Task details :: Begin at the top of the following data. Copy each line exactly until you have copied the line containing "Click the battery".

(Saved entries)
*** Block opens ***

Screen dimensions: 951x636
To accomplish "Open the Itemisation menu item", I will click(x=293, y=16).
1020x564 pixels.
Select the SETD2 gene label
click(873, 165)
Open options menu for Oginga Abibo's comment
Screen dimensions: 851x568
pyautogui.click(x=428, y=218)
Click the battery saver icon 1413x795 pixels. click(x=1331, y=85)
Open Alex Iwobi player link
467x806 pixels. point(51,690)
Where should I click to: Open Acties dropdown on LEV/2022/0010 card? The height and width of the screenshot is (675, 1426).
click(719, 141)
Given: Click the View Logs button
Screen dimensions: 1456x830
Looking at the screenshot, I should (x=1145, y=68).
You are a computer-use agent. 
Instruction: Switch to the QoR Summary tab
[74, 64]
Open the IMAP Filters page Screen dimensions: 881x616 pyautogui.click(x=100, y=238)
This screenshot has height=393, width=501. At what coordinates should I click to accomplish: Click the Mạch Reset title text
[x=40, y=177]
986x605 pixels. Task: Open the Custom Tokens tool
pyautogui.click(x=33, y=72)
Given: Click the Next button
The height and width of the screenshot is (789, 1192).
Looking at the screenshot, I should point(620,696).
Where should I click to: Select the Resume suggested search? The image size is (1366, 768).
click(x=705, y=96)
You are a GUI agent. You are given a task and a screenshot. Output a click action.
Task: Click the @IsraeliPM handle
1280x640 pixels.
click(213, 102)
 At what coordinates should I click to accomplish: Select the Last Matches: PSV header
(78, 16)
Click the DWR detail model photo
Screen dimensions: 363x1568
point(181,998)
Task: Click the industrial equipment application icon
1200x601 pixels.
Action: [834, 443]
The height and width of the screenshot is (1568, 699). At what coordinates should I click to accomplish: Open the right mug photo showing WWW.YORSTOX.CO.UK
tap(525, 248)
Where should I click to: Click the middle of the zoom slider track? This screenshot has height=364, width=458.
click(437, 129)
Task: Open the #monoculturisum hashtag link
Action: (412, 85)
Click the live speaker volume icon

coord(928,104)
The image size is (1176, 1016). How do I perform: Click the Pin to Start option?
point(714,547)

*** Block closes ***

Solution to this exercise ::
Screen dimensions: 951x636
To accomplish "Open the Itemisation menu item", I will click(x=293, y=16).
1020x564 pixels.
Select the SETD2 gene label
click(873, 165)
Open options menu for Oginga Abibo's comment
Screen dimensions: 851x568
pyautogui.click(x=428, y=218)
Click the battery saver icon 1413x795 pixels. click(x=1331, y=85)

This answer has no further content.